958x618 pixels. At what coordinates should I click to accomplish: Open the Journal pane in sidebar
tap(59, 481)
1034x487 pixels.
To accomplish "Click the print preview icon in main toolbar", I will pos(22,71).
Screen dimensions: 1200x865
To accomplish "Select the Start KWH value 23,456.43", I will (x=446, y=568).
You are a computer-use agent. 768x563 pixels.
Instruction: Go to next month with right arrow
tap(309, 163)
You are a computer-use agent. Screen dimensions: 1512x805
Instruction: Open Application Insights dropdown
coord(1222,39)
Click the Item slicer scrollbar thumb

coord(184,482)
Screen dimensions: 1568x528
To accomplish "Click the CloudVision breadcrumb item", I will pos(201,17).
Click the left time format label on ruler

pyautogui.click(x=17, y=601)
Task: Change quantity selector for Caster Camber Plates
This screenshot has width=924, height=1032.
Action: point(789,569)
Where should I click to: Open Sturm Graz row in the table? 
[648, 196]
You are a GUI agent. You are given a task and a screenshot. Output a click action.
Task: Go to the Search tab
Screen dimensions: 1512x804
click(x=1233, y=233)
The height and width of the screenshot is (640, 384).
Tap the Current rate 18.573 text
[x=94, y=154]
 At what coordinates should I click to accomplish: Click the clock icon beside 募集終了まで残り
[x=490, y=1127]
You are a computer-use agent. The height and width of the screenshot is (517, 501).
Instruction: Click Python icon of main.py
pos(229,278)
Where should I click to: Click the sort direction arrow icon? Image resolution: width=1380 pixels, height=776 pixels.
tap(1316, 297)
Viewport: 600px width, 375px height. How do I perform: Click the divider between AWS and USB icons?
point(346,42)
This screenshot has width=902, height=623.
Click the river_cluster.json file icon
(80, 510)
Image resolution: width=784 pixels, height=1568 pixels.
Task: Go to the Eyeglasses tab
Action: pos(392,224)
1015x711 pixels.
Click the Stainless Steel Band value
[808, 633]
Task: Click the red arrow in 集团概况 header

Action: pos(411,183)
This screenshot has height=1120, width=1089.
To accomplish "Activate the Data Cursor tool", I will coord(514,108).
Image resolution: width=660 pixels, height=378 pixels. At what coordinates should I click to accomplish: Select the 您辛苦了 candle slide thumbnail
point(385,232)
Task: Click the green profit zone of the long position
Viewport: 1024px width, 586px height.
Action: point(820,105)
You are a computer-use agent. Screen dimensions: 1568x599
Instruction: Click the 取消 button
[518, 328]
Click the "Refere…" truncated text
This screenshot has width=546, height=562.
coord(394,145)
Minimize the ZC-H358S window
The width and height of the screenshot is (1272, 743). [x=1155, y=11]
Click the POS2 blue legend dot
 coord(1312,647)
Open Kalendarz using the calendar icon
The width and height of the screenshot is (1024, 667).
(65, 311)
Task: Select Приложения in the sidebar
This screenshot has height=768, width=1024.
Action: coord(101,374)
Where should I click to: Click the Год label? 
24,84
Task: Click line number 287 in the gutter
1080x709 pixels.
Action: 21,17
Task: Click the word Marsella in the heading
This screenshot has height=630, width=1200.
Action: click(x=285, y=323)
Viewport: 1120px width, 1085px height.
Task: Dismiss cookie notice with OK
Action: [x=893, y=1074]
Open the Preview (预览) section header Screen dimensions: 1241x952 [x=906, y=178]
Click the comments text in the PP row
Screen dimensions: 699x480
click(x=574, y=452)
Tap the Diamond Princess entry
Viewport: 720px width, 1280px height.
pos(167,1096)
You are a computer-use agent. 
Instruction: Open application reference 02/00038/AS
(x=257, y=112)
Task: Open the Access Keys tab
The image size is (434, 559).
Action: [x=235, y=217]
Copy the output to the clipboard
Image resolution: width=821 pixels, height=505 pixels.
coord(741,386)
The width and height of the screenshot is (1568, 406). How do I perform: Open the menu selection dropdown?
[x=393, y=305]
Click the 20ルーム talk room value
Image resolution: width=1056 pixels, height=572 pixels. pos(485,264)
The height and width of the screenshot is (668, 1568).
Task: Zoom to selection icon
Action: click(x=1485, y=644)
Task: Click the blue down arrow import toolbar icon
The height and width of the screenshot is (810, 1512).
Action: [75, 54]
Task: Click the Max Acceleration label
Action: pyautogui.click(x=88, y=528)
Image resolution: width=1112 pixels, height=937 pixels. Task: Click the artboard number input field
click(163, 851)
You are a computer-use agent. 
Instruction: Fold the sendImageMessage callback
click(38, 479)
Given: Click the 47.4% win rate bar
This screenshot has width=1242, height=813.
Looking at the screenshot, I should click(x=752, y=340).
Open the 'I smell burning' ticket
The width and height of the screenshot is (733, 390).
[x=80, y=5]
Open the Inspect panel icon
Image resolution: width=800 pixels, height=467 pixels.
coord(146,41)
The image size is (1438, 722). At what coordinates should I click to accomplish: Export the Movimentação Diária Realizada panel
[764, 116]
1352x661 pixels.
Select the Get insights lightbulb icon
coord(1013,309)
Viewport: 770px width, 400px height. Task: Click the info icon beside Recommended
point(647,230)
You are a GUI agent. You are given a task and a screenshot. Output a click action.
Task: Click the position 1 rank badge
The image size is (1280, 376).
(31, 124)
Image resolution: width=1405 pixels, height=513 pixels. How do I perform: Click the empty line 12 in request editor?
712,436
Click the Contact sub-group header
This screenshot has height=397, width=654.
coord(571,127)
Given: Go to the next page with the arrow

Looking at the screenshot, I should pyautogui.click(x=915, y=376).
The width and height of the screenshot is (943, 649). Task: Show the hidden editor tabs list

-- Work item --
Could you repeat all of the material above exactly?

-- Reply to the exercise --
958x618 pixels. At what coordinates should I click to accomplish: Open the Journal pane in sidebar
tap(59, 481)
1034x487 pixels.
To accomplish "Click the print preview icon in main toolbar", I will pos(22,71).
Screen dimensions: 1200x865
To accomplish "Select the Start KWH value 23,456.43", I will (x=446, y=568).
You are a computer-use agent. 768x563 pixels.
Instruction: Go to next month with right arrow
tap(309, 163)
You are a computer-use agent. Screen dimensions: 1512x805
Instruction: Open Application Insights dropdown
coord(1222,39)
Click the Item slicer scrollbar thumb

coord(184,482)
Screen dimensions: 1568x528
To accomplish "Click the CloudVision breadcrumb item", I will pos(201,17).
Click the left time format label on ruler

pyautogui.click(x=17, y=601)
Task: Change quantity selector for Caster Camber Plates
This screenshot has width=924, height=1032.
Action: point(789,569)
Where should I click to: Open Sturm Graz row in the table? 
[648, 196]
You are a GUI agent. You are given a task and a screenshot. Output a click action.
Task: Go to the Search tab
Screen dimensions: 1512x804
click(x=1233, y=233)
The height and width of the screenshot is (640, 384).
Tap the Current rate 18.573 text
[x=94, y=154]
 At what coordinates should I click to accomplish: Click the clock icon beside 募集終了まで残り
[x=490, y=1127]
You are a computer-use agent. The height and width of the screenshot is (517, 501).
Instruction: Click Python icon of main.py
pos(229,278)
Where should I click to: Click the sort direction arrow icon? Image resolution: width=1380 pixels, height=776 pixels.
tap(1316, 297)
Viewport: 600px width, 375px height. How do I perform: Click the divider between AWS and USB icons?
point(346,42)
This screenshot has width=902, height=623.
Click the river_cluster.json file icon
(80, 510)
Image resolution: width=784 pixels, height=1568 pixels.
Task: Go to the Eyeglasses tab
Action: pos(392,224)
1015x711 pixels.
Click the Stainless Steel Band value
[808, 633]
Task: Click the red arrow in 集团概况 header

Action: pos(411,183)
This screenshot has height=1120, width=1089.
To accomplish "Activate the Data Cursor tool", I will coord(514,108).
Image resolution: width=660 pixels, height=378 pixels. At what coordinates should I click to accomplish: Select the 您辛苦了 candle slide thumbnail
point(385,232)
Task: Click the green profit zone of the long position
Viewport: 1024px width, 586px height.
Action: point(820,105)
You are a computer-use agent. Screen dimensions: 1568x599
Instruction: Click the 取消 button
[518, 328]
Click the "Refere…" truncated text
This screenshot has width=546, height=562.
coord(394,145)
Minimize the ZC-H358S window
The width and height of the screenshot is (1272, 743). [x=1155, y=11]
Click the POS2 blue legend dot
 coord(1312,647)
Open Kalendarz using the calendar icon
The width and height of the screenshot is (1024, 667).
(65, 311)
Task: Select Приложения in the sidebar
This screenshot has height=768, width=1024.
Action: coord(101,374)
Where should I click to: Click the Год label? 
24,84
Task: Click line number 287 in the gutter
1080x709 pixels.
Action: 21,17
Task: Click the word Marsella in the heading
This screenshot has height=630, width=1200.
Action: click(x=285, y=323)
Viewport: 1120px width, 1085px height.
Task: Dismiss cookie notice with OK
Action: [x=893, y=1074]
Open the Preview (预览) section header Screen dimensions: 1241x952 [x=906, y=178]
Click the comments text in the PP row
Screen dimensions: 699x480
click(x=574, y=452)
Tap the Diamond Princess entry
Viewport: 720px width, 1280px height.
pos(167,1096)
You are a computer-use agent. 
Instruction: Open application reference 02/00038/AS
(x=257, y=112)
Task: Open the Access Keys tab
The image size is (434, 559).
Action: [x=235, y=217]
Copy the output to the clipboard
Image resolution: width=821 pixels, height=505 pixels.
coord(741,386)
The width and height of the screenshot is (1568, 406). How do I perform: Open the menu selection dropdown?
[x=393, y=305]
Click the 20ルーム talk room value
Image resolution: width=1056 pixels, height=572 pixels. pos(485,264)
The height and width of the screenshot is (668, 1568).
Task: Zoom to selection icon
Action: click(x=1485, y=644)
Task: Click the blue down arrow import toolbar icon
The height and width of the screenshot is (810, 1512).
Action: [75, 54]
Task: Click the Max Acceleration label
Action: pyautogui.click(x=88, y=528)
Image resolution: width=1112 pixels, height=937 pixels. Task: Click the artboard number input field
click(163, 851)
You are a computer-use agent. 
Instruction: Fold the sendImageMessage callback
click(38, 479)
Given: Click the 47.4% win rate bar
This screenshot has width=1242, height=813.
Looking at the screenshot, I should click(x=752, y=340).
Open the 'I smell burning' ticket
The width and height of the screenshot is (733, 390).
[x=80, y=5]
Open the Inspect panel icon
Image resolution: width=800 pixels, height=467 pixels.
coord(146,41)
The image size is (1438, 722). At what coordinates should I click to accomplish: Export the Movimentação Diária Realizada panel
[764, 116]
1352x661 pixels.
Select the Get insights lightbulb icon
coord(1013,309)
Viewport: 770px width, 400px height. Task: Click the info icon beside Recommended
point(647,230)
You are a GUI agent. You are given a task and a screenshot. Output a click action.
Task: Click the position 1 rank badge
The image size is (1280, 376).
(31, 124)
Image resolution: width=1405 pixels, height=513 pixels. How do I perform: Click the empty line 12 in request editor?
712,436
Click the Contact sub-group header
This screenshot has height=397, width=654.
coord(571,127)
Given: Go to the next page with the arrow

Looking at the screenshot, I should pyautogui.click(x=915, y=376).
The width and height of the screenshot is (943, 649). Task: Show the hidden editor tabs list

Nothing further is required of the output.